Venezuelan Jews fear they face a terror attack like the Hizbollah-linked Amia bombing in Argentina, a leading community member has warned.
The Iranian-backed movement was thought to be behind the 1994 attack on the Buenos Aires community centre in which 85 people died.
“Hizbollah is growing in force here,” said Sammy Eppel, Director of the Human Rights Commission of B’nai B’rith Venezuela. “We are trying to avert something like Amia happening in Venezuela.”
Abraham Levy Ben Shimol, the head of the country’s community, has accused President Hugo Chavez of sanctioning antisemitism. Mr Chavez — a close ally of Iran — this week won a referendum that could keep him in power indefinitely.
“For the community this is very hard. We never knew antisemitism before, we didn’t even have people to deal with it,” said Mr Eppel, a columnist for the Caracas newspaper El Universal.
He said that antisemitic articles began appearing in the official media some five years ago, despite numerous complaints by leaders of the 15,000-strong community.
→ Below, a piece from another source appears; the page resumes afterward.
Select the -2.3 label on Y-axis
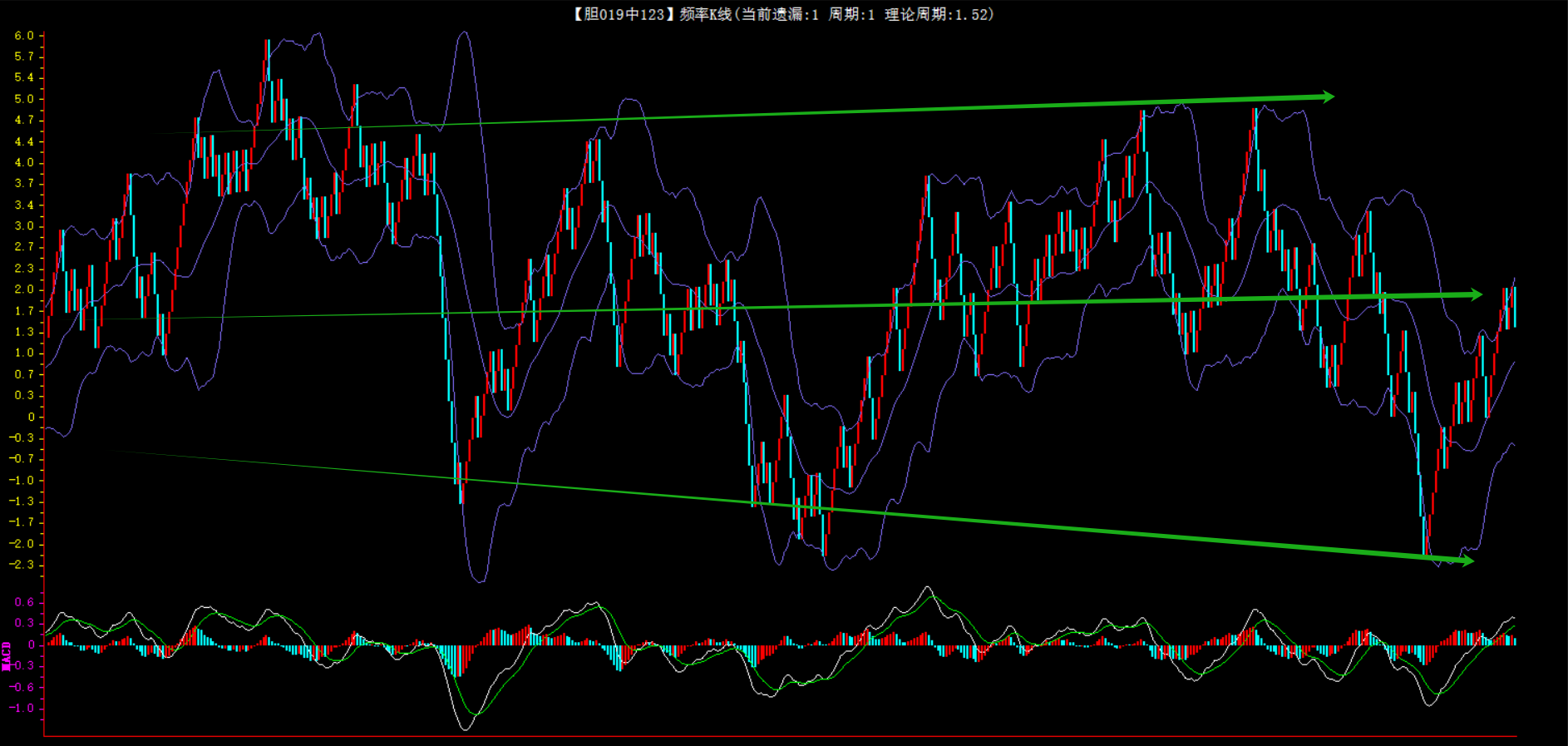This screenshot has width=1568, height=746. click(22, 565)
After Israel’s recent Gaza campaign, they noted more than 300 antisemitic pieces in two weeks, including one, published on 20 January, which Mr Eppel described as a “call to action”.
The article, by Emilio Jose Silva Chapellin, a professor at Venezuelan Bolivarian University, argued that people should “denounce publicly, with names and last names, the members of powerful Jewish groups present in Venezuela”.
He also called for demonstrations in front of all Jewish institutions, adding: “It is good to remember the synagogue in the Caracas sector of Mariperez.”
Ten days later, the shul was attacked and daubed with antisemitic slogans.
Eleven people, including seven police officers, were subsequently arrested, but Mr Eppel said some believed that the attack had been carried out with the complicity of the authorities.
“Another theory is that if the government had nothing to do with it, then it is down to the climate of antisemitism the government has created.”
A pressing concern, said Mr Eppel, was over Hizbollah activity. Western governments also fear that the guerilla group had set up operational cells in Venezuela. “Now they are underground here,” said Mr Eppel. “But when there is a government demonstration, Hizbollah flags appear.”
He added: “I feel that we are the subject of an experiment being done with the help of radical Islam and Iranians in a country with no history of antisemitism. This hatred fits into a grand plan on which we can only speculate.”